Monday, December 5, 2016

Que Sera, Sera

I listened to NPR's Hidden Brain podcast In Praise of Mess: Why Disorder May Be Good For US with Tim Harford who wrote Messy: The Power of Disorder to Transform Our Lives for the second time.  I really wanted to listen to it again, because he talks about Trump and how sometimes chaos and disorder leads to better ways of doing things and sometimes even creates masterpieces.  So I know the first time I heard it, it gave me a lot of joy.  So I thought I'll listen to it again, because Trump's tweets about China kind had my brain full today.  It didn't give me the same kind of warm feelings but I'll take what I can get.  It's kind of sad actually that all I can think about is this new administration and how it might affect all of us, including the rest of the world.  I was also keeping up to date with the vote on Italy's referendum yesterday and I was so sad to see that they voted no.  Although on a very happy note, the Dakota Pipeline will be rerouted and Austria voted in a Democratic President.  I have never been so up to date with politics as I am right now and to tell you the truth its exhausting.  I feel like I have this guard up and I can't let it down with watching frivolous t.v. or reading frivoulous books, but I think I have to force myself.  Or is this what responsible adulting looks like?  I'm usually a very carefree person, but good god, I have changed my routines so much in the past couple of months.  I'm always analyzing, reading, thinking, looking for I am not sure what??  It's like I don't want to waste anytime not working or making myself a more productive human being.  I don't know why.  
I don't think I can save the world, but if I can stay on top of things, maybe I won't be caught as off guard as I was by the election results.  I guess my brain cannot wrap itself the fact that people voted for this person.  This person with his filthy mouth, his horrible dealings with people, his irresponsible lies, his bigotry....ugh, I can go on and on.  How were people entranced and bamboozled by this guy??  I just don't get it.  

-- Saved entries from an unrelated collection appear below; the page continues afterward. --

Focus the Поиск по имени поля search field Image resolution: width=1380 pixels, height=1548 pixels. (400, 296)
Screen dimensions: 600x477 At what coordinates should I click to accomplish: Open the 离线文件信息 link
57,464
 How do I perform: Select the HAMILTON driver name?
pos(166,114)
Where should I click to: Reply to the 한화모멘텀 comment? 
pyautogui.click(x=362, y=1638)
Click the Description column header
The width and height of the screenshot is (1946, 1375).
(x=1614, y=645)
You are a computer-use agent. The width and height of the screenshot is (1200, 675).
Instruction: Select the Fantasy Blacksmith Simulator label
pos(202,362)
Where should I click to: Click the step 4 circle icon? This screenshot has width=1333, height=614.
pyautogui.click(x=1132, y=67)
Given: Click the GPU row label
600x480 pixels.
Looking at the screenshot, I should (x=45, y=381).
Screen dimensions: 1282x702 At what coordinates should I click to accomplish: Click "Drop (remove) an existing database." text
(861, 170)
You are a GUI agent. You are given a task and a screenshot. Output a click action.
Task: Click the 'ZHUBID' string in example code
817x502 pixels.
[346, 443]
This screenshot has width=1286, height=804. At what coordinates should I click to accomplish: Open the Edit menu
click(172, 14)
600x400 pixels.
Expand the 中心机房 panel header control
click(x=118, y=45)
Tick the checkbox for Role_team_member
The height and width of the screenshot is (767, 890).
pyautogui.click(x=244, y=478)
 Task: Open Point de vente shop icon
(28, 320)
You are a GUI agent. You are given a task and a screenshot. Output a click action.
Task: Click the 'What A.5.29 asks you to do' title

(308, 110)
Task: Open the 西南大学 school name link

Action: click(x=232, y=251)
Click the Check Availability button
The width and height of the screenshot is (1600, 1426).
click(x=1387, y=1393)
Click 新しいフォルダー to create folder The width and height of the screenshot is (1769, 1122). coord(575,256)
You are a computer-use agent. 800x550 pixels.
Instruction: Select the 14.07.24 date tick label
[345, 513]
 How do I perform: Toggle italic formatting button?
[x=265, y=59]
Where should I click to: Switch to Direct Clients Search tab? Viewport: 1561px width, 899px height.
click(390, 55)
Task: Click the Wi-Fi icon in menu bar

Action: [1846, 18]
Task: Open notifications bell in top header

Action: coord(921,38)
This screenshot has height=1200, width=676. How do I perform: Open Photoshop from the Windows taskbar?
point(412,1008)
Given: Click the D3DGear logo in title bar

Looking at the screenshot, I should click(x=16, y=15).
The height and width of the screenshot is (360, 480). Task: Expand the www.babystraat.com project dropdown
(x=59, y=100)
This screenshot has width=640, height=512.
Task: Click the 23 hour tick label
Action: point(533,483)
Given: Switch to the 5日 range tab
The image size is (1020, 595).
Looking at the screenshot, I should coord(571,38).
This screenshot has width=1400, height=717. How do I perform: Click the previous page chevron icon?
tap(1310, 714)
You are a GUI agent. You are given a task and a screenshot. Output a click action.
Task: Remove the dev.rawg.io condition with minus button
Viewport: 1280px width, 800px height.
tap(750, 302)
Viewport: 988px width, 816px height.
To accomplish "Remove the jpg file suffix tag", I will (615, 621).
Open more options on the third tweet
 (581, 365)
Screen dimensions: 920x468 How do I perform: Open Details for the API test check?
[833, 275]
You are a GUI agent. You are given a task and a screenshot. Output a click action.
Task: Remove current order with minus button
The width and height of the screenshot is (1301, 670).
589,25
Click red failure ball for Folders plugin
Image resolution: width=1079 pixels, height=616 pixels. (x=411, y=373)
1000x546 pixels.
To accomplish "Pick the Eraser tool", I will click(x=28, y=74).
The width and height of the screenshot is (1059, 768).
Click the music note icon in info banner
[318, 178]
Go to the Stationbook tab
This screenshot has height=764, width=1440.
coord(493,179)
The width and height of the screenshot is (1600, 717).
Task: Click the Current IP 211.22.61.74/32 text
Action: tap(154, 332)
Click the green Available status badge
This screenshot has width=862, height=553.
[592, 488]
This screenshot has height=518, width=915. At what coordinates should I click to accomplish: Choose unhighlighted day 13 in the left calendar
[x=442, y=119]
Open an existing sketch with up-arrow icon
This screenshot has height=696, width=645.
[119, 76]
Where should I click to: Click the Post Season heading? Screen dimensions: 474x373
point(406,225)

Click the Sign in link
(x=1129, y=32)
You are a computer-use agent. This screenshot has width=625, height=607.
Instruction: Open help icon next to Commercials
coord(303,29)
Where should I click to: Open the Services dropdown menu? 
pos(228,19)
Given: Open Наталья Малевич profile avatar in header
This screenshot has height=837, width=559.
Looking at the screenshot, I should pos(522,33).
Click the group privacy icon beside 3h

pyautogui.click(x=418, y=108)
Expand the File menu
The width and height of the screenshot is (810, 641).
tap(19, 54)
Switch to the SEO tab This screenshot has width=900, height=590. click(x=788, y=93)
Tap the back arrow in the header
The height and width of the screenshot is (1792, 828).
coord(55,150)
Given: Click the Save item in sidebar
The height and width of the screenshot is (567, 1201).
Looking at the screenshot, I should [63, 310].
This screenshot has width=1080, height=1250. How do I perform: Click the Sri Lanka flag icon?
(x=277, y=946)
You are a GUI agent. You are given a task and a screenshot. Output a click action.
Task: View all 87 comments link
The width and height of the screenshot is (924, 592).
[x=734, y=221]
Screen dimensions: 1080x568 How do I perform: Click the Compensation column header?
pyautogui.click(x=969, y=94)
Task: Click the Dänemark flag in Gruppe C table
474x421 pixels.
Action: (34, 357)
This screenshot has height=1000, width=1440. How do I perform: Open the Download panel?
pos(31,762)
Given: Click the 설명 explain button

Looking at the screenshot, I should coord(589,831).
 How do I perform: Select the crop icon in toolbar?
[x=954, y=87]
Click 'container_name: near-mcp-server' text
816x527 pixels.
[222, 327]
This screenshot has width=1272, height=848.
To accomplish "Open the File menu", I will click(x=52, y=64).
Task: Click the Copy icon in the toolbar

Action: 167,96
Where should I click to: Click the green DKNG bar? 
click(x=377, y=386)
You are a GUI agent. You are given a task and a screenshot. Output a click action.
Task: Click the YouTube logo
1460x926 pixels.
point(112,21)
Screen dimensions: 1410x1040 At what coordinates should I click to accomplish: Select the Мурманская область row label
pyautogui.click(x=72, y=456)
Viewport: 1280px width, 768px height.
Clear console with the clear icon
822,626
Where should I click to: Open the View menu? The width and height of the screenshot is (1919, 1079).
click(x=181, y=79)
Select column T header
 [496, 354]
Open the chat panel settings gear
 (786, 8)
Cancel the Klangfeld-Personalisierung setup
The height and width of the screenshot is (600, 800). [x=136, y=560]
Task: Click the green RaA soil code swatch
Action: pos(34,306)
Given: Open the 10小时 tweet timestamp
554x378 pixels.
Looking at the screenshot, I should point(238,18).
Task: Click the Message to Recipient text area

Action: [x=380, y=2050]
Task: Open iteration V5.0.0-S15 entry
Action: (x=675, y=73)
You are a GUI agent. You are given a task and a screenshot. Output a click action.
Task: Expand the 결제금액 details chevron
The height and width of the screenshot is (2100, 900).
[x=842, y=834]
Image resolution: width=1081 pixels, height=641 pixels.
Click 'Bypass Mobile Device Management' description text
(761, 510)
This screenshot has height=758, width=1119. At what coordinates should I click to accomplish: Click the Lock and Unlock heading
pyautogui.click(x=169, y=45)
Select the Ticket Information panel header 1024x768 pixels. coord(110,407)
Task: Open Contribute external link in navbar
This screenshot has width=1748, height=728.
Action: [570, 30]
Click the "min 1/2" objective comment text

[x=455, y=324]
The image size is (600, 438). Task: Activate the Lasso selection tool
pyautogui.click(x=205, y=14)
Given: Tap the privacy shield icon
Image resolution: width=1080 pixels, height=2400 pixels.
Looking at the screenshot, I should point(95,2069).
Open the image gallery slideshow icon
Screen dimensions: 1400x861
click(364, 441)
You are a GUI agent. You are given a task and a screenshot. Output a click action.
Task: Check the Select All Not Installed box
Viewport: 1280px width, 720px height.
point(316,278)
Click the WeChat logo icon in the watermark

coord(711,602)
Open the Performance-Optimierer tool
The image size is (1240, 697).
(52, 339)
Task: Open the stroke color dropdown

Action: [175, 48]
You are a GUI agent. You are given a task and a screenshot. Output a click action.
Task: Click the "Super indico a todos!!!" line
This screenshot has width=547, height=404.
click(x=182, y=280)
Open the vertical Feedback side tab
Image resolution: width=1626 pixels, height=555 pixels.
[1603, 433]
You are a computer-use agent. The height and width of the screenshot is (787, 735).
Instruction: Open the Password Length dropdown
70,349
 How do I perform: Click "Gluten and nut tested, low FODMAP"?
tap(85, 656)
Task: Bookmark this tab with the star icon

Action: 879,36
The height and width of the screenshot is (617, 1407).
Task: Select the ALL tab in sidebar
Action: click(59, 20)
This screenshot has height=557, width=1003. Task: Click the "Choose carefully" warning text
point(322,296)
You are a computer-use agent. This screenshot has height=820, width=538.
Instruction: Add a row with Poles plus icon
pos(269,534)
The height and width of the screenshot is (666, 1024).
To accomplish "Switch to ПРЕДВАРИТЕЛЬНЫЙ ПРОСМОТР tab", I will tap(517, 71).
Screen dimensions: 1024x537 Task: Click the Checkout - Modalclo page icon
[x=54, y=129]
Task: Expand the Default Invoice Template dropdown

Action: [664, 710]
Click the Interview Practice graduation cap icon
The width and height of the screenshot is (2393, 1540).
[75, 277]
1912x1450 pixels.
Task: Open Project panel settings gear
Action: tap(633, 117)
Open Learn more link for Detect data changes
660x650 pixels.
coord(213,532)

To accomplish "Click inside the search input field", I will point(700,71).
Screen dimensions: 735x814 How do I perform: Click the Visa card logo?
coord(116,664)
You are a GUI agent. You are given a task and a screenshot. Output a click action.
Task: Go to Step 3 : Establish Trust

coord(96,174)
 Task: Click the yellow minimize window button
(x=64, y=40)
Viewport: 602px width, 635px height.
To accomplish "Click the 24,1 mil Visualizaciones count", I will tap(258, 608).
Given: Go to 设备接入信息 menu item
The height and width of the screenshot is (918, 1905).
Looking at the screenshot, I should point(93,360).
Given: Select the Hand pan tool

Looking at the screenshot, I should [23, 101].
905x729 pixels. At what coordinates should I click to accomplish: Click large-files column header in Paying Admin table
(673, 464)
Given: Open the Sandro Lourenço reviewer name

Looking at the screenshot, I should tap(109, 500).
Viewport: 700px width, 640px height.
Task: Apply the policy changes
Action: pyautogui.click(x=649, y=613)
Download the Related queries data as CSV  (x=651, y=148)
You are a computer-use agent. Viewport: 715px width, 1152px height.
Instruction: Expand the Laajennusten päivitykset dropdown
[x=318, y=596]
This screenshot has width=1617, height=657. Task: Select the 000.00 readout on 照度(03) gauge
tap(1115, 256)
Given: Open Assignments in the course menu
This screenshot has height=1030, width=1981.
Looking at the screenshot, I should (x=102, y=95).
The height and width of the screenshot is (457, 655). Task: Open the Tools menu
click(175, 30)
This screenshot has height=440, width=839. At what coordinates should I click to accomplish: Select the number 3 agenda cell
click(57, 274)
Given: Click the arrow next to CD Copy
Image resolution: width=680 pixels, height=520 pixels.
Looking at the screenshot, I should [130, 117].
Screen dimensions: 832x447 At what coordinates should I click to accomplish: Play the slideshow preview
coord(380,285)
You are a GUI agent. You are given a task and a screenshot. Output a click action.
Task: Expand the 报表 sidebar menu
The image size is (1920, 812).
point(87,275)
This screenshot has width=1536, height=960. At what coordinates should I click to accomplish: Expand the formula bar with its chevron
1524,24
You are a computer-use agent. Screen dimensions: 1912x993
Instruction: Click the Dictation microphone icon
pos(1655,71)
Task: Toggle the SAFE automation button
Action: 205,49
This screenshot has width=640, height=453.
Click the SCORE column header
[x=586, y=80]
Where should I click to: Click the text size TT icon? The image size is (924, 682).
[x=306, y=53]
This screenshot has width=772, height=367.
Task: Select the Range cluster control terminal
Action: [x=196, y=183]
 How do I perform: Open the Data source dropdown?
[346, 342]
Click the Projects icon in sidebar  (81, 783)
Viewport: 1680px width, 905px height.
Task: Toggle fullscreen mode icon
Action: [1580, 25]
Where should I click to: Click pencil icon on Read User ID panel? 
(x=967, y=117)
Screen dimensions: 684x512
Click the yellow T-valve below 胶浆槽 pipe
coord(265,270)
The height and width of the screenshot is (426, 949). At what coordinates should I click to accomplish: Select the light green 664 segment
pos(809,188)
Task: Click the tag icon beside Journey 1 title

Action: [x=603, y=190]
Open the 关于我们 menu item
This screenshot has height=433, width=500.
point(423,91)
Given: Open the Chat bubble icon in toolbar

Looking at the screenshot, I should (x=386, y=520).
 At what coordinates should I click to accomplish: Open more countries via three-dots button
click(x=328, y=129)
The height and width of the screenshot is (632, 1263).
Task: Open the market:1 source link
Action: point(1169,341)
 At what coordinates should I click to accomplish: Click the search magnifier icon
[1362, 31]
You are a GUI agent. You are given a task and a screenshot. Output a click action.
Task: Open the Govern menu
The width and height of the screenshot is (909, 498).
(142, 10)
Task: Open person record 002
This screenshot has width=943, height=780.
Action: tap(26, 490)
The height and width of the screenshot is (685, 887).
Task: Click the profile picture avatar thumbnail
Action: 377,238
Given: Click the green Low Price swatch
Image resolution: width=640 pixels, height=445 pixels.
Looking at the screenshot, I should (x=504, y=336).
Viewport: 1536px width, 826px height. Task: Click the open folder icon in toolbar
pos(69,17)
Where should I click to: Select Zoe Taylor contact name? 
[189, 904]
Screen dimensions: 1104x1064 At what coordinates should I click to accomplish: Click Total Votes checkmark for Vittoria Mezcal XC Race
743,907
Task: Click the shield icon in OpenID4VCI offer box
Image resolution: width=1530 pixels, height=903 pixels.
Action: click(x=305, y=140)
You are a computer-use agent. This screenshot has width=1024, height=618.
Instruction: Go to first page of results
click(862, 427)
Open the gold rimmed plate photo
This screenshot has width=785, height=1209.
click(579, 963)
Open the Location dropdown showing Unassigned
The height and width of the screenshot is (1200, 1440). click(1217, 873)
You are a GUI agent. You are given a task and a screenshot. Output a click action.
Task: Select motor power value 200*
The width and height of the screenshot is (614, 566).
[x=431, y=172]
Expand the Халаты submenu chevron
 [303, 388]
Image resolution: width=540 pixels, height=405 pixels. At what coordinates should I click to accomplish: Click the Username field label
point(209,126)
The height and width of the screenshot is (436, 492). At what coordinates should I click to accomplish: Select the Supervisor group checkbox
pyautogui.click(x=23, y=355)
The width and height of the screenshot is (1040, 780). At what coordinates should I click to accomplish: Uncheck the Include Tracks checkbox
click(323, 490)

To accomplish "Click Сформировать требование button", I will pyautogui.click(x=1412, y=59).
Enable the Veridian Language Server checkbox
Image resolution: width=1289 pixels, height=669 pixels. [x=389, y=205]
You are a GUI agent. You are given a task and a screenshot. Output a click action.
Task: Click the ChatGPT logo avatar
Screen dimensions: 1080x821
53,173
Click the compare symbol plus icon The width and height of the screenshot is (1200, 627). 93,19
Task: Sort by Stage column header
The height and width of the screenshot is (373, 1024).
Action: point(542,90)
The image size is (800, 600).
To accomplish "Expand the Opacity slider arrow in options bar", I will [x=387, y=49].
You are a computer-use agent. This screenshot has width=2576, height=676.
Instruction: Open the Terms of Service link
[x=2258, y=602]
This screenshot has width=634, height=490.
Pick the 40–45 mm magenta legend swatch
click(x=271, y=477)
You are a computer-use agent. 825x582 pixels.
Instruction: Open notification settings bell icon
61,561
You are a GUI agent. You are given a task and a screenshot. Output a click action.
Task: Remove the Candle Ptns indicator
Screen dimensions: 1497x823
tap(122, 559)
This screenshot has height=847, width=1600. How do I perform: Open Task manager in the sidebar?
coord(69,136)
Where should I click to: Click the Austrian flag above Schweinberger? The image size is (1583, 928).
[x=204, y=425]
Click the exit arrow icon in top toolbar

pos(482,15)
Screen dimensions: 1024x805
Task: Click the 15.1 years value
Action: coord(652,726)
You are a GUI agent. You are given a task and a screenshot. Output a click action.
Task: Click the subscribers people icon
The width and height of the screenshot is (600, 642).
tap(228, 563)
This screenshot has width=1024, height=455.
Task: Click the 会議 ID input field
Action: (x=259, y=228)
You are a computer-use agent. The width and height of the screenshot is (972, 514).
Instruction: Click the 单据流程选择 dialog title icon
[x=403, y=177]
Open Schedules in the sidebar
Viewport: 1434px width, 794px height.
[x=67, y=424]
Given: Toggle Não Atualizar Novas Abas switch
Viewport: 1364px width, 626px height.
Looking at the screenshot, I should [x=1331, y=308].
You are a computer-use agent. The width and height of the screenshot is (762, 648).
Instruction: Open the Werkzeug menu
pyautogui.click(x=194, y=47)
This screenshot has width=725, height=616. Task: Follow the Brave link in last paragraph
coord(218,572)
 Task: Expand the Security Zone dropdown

I know we want to believe that there will be someone to save us, but the reality is, that no one's coming to save us.  We have to work at making our lives better.  We have to work at being healthy, being educated, being successful, having a nice life.  Even when we are born with a silver spoon in our mouths, guess what...you still have to work at being happy in your own mind, in your own body.  We still have to manufacture our own joy, our own happiness, our own satisfaction.  It's all still an inside work and it saddens me to understand that a lot of people don't want to do this.  They'd rather believe the lies of an obvious con man and risk their own self destruction and the destruction of others, than work at making their lives better.   Look I've been laid off,  I've been a single mother,  I've been in debt...and I'm sure others have it even rougher than I've ever had it, but there comes a time when we should get a hold of the reins of our lives and say this is where I'm gonna steer it to.  It happens by making teeny tiny good decisions every day.  Hell yes, those decisions suck at first, (i.e. forgiving people, taking responsibility, going back to school, paying that ticket, putting down those cheetos, going for a walk), but I can tell you that after a while you gain momentum and it's not as hard as it used to be.  You learn new skills, new tools and you move forward.  So I guess that's why I'm trying so hard at being productive.  I don't want to be complacent, I want to practice what I preach...and then, "Que Sera, Sera"...but at least I know I've done my best at being me.